Short task.
Extend the forum thread about using old telephone poles for fence posts, picking up right after its last post.

Selection.
* Begin *
# Telephone poles



## sprout

Do used telephone poles work well for fence post, corners and braces? Have used hedge in the past but have a few poles laying around I would like to get used up. THANKS!


----------



## Vol

They do....and especially so if they are creosote treated. It is important to cover the top of the post with some light tin/sheet metal.

Regards, Mike


----------



## somedevildawg

sprout said:


> Do used telephone poles work well for fence post, corners and braces? Have used hedge in the past but have a few poles laying around I would like to get used up. THANKS!


It should be noted that telephone poles are different than utility poles....telephone poles are generally much smaller in diameter and work real well for fence application, utility poles usually are much larger in diameter and quite heavy, they will work but the hole has to be really big and they are really heavy. Probably not much better than old telephone poles in good condition. I like to make corner posts out of poles and braces out of fence posts. Don't forget the sheet metal on top, it will prolong the life dramatically....hth, welcome to haytalk


----------



## NewBerlinBaler

How long are your poles? Back in 2012, I priced 30-foot telephone poles and they were $350 each! I ended up buying 14-foot fence posts for $25 each - they look like short telephone poles. These posts are almost half as long as 30-foot poles but cost less than one tenth as much.

So even if you need "tall" fence posts, you're still better off selling the telephone poles - if they're in good shape - and buying the fence posts you need. Don't cut up expensive telephone poles to make cheap fence posts.


----------



## SCtrailrider

I use them, mine came from the rail road, they are some biguns, bought a extension for my 12" auger and put them 4' deep and still enlarge the hole by hand and pack with crusher run gravel.. I use chain link fence pipe for the top brace, seem to last longer than wooden brace does...


----------



## somedevildawg

I bet they were... new telephone poles are expensive, a company makes them down the road, take the trees and debarked them and cull them before sending south for pressure treating, once there I guess they go out to distributors/users.....personally, I've never paid for them. I usually keep an eye out for replacement crews and go behind them, they usually will leave them for you if you talk to the right people....or go down to your local utility shop and see if you can talk to the right folks, they usually take them back to the shop and have to dispose of them. I've picked up a many at Georgia Power and our rural carrier.....talk to someone that knows someone that once had a sister  married to a lineman or a uncle that reads meters  do they do that anymore? You're sure to find some on the cheap if you look and talk to the right folk.....I once bought a trailer load (20?) for $100. The older ones with creosote are hard to find, usually a big utility will have a few but not many around anymore.


----------



## somedevildawg

SCtrailrider said:


> I use them, mine came from the rail road, they are some biguns, bought a extension for my 12" auger and put them 4' deep and still enlarge the hole by hand and pack with crusher run gravel.. I use chain link fence pipe for the top brace, seem to last longer than wooden brace does...


Good idea.....il have to try that next time, never thunk of it...
* End *
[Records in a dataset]
* Begin *
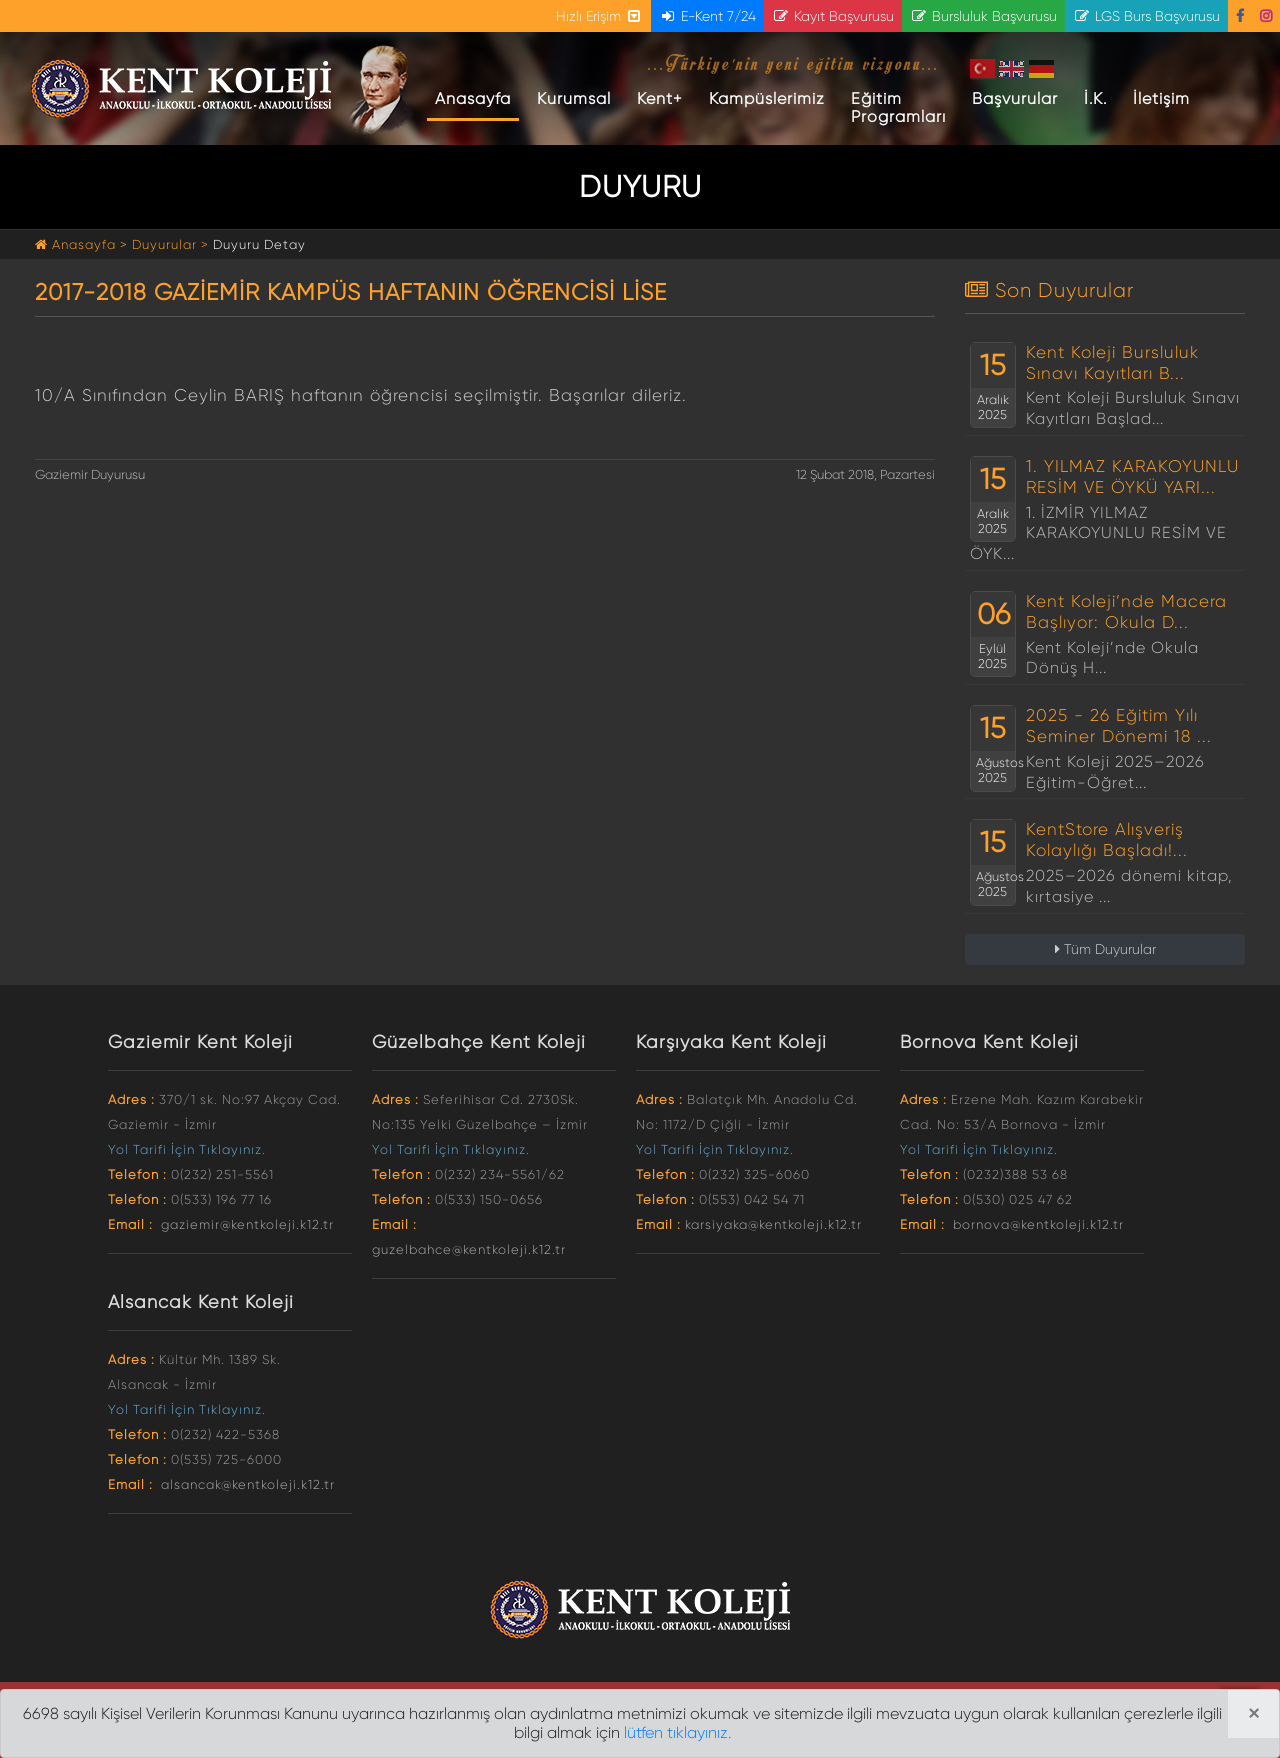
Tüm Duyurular (1105, 949)
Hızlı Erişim (599, 16)
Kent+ (660, 98)
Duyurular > (170, 244)
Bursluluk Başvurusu (983, 16)
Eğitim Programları (898, 107)
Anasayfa (477, 98)
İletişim (1161, 98)
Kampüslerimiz (767, 98)
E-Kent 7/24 (707, 16)
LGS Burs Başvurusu (1146, 16)
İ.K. (1095, 98)
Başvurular (1015, 98)
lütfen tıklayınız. (677, 1732)
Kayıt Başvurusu (833, 16)
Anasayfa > (83, 244)
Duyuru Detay (259, 244)
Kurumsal (574, 98)
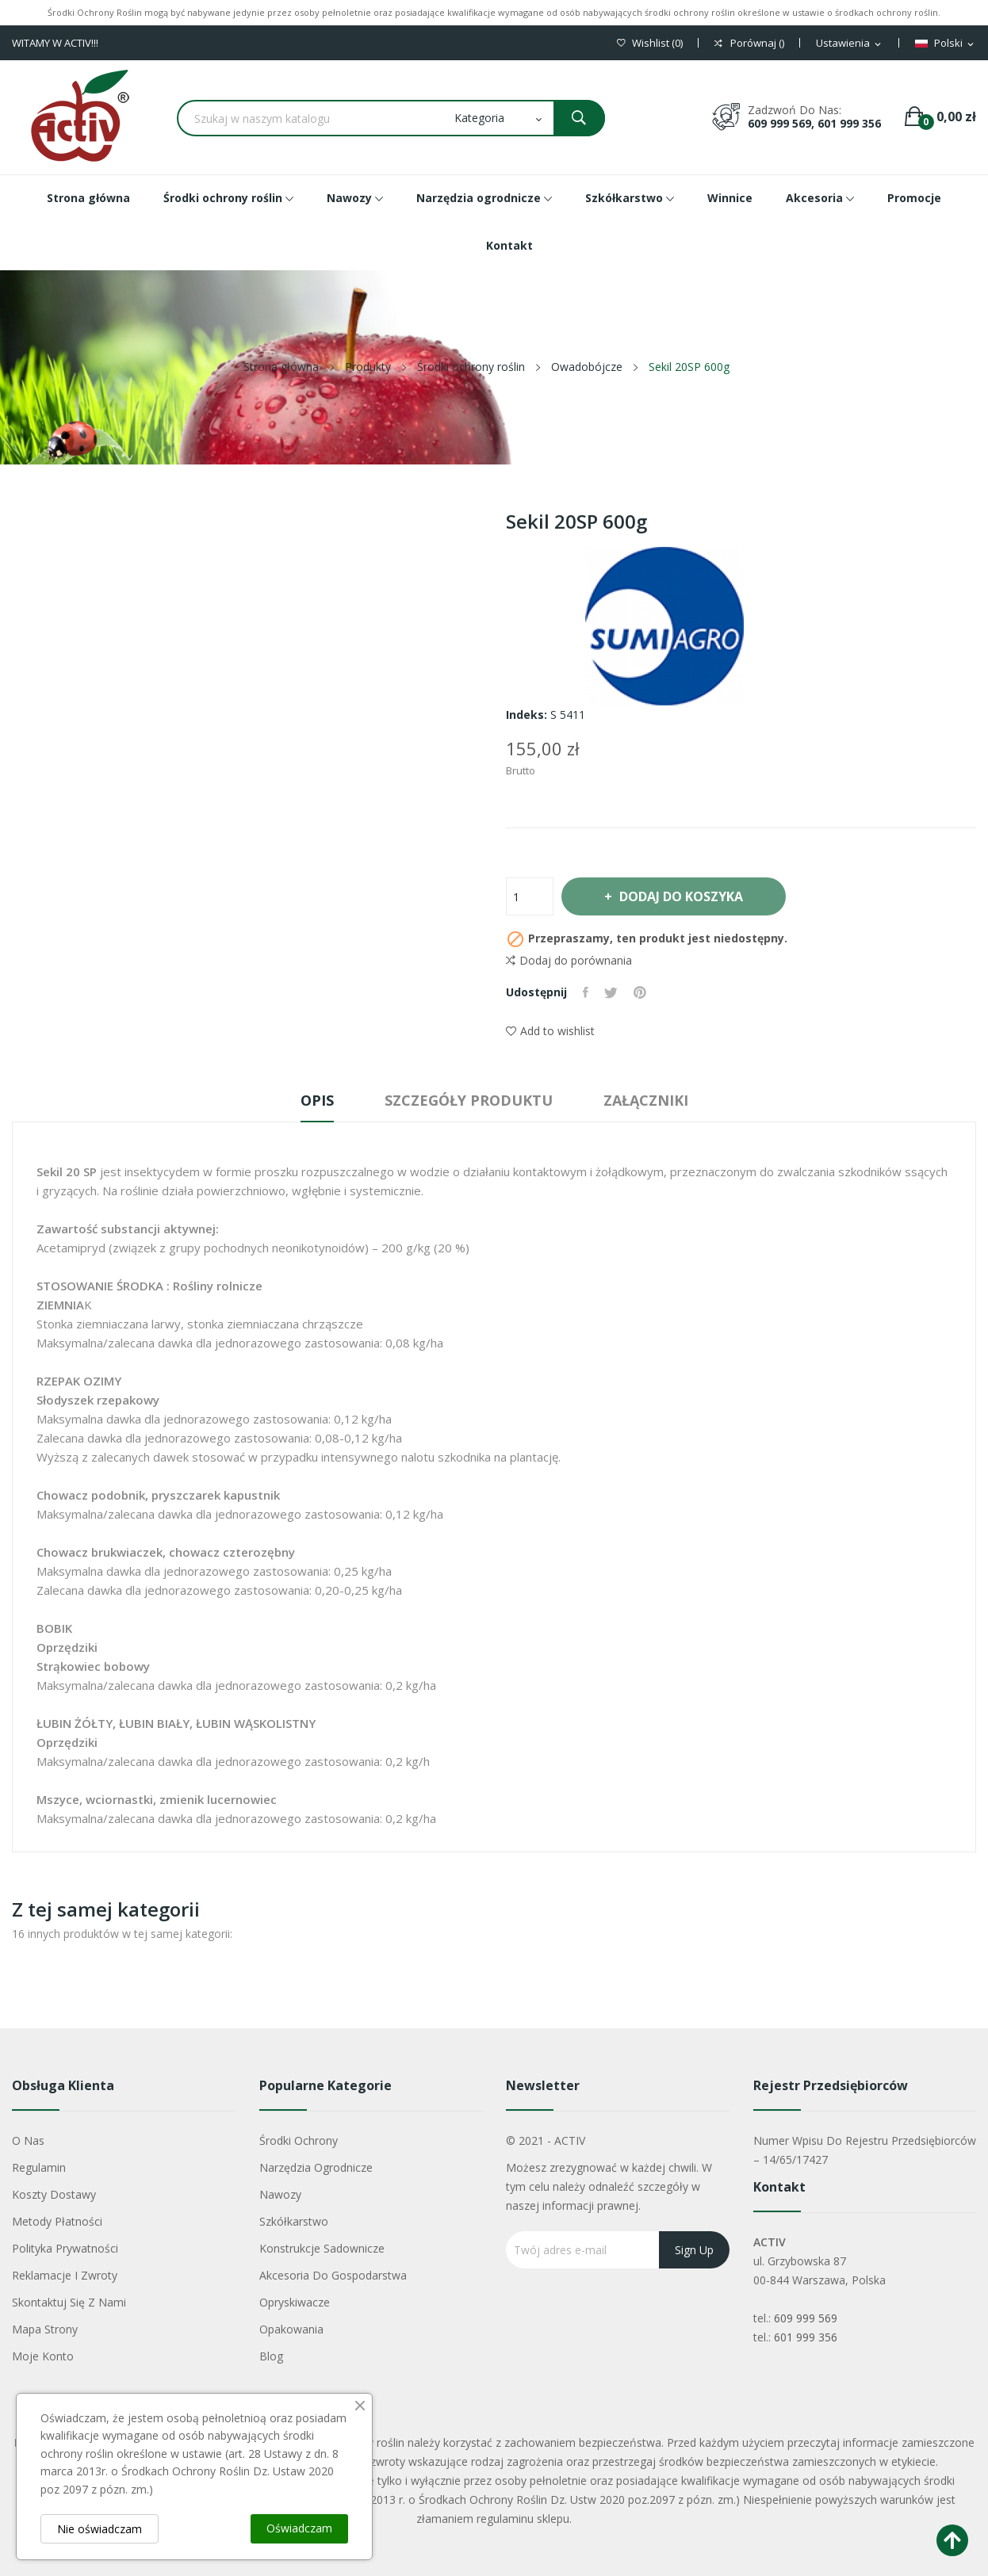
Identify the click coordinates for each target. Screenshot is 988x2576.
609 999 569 (805, 2318)
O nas (28, 2140)
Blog (271, 2356)
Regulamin (39, 2167)
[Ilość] (529, 896)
* End *
Result of this task.
----------



## sprout

Thanks Guys. I have maybe 10, they were free, My favorite!! Made a bridge across a ravine for my atv with 2 and will use the rest for fence post. The black creasote post are kind of spendy anymore. Thanks again.


----------



## CowboyRam

We had the electric utility give us three power poles when they had to move some poles for the highway expansion. We cut one in half when we put in a our stock tank, and the other two we put in the corral this year; going to hang some lights on them and light up that corral like it was day.


----------



## IHCman

NewBerlinBaler said:


> How long are your poles? Back in 2012, I priced 30-foot telephone poles and they were $350 each! I ended up buying 14-foot fence posts for $25 each - they look like short telephone poles. These posts are almost half as long as 30-foot poles but cost less than one tenth as much.
> 
> So even if you need "tall" fence posts, you're still better off selling the telephone poles - if they're in good shape - and buying the fence posts you need. Don't cut up expensive telephone poles to make cheap fence posts.


Are those new posts for 350? Here when they replace a telephone pole they ask the landowner if they want them. The company that replaces them doesn't want the hassle of hauling them somewhere to dispose of them.


----------



## IHCman

We've used many telephone poles for windbreak posts and for corner posts. The creosote ones will last darn near forever other than the untreated top might rot off. Since getting a post pounder I'd rather not use phone poles much anymore. Yes you can sharpen those big buggers and drive em in but its much easier to buy a sharpened 7 to 8 inch post that'll drive in a lot easier. I haven't completely gone away from wood posts yet but I've been doing H braces with 2 7/8 drill stem. Takes a little more time but shouldn't push up in wet ground and should last the rest of my life.

The best poles I've seen are some that had the old party line when it was till hung above ground before they came and laid the new telephone wire underground. Grandpa had a bunch of those posts when they pulled that line out. Still have metal tags on some of them with a year of 1949 stamped on them. Dad pulled some of those out of the ground at Grandpa's place and dug them back in at his place for windbreak, still standing today. Not sure what those posts are treated with. Their white from weather and they don't smell like a creosote post does.


----------



## slowzuki

Cca treated telephone poles, the 19 ft ones are 60$ Canadian each here. Still cheaper to get the 20$ Used ones the power company and phone company sell.


----------



## SCtrailrider

somedevildawg said:


> Good idea.....il have to try that next time, never thunk of it...


Yea, it's easy to find a big wood bit and drill a hole for the pipe to go in, and high tension wire & a good ratchet strainer are cheap & easy & fast to tighten when needed...


----------



## KYhaymaker

IHCman said:


> We've used many telephone poles for windbreak posts and for corner posts. The creosote ones will last darn near forever other than the untreated top might rot off. Since getting a post pounder I'd rather not use phone poles much anymore. Yes you can sharpen those big buggers and drive em in but its much easier to buy a sharpened 7 to 8 inch post that'll drive in a lot easier. I haven't completely gone away from wood posts yet but I've been doing H braces with 2 7/8 drill stem. Takes a little more time but shouldn't push up in wet ground and should last the rest of my life.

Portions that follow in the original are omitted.